HIV infection itself additionally contributes to a higher risk of cardiovascular disease through inflammation, immune depression (low CD4 cell counts), and inmmune activation. There is a need to control HIV infection with antiretroviral therapy to decrease the cardiovascular risk associated with HIV infection. The overall effects of any effective antiretroviral therapy on cardiovascular disease are definitely more positive than not giving therapy at all. Antiretroviral therapy contributes to decrease the effect of HIV infection, although it may be unable to lower it to a level similar to that of uninfected persons.
Antiretroviral therapy may contribute to cardiovascular risk in a more modest way than that of traditional risk factors and uncontrolled HIV infection, through the induction of metabolic abnormalities (dyslipidemia and insulin resistance). This effect has been proven for protease inhibitors, and it remains controversial for thymidine nucleoside reverse transcriptase inhibitors. It should be beard in mind that not all protease inhibitors and not all patients receiving a protease inhibitor necessarily develop metabolic abnormalities. It is unclear whether antiretroviral therapy may have pathogenetic mechanisms other than metabolic abnormalities contributing for a higher cardiovascular risk.

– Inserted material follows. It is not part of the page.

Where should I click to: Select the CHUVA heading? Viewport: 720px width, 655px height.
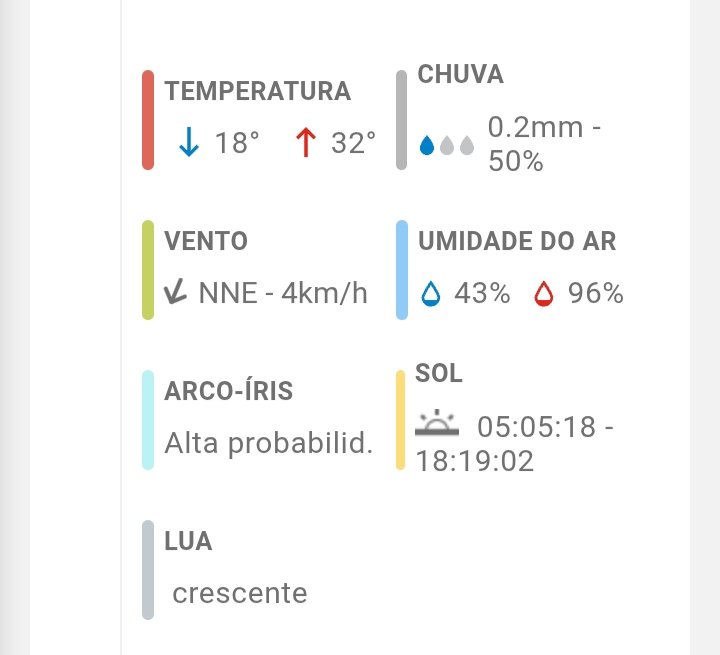point(460,75)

Abacavir has been identified as a marker of cardiovascular disease, but its potential role as a causative agent is confounded by multiple factors that are impossible to adjust for completely in cohort studies. A plausible underlying mechanism is not known either. The results of a BICOMBO sub-study sugested that abacavir does not not cause inflammation, endothelial dysfunction, hypercoagulability, or insulin resistance in virologically suppressed HIV-infected patients. As of January 2010, health authorities in Europe and in the United States (EMEA and FDA, respectively) have concluded that there is no definitive information proving that abacavir may induce cardiovascular disease.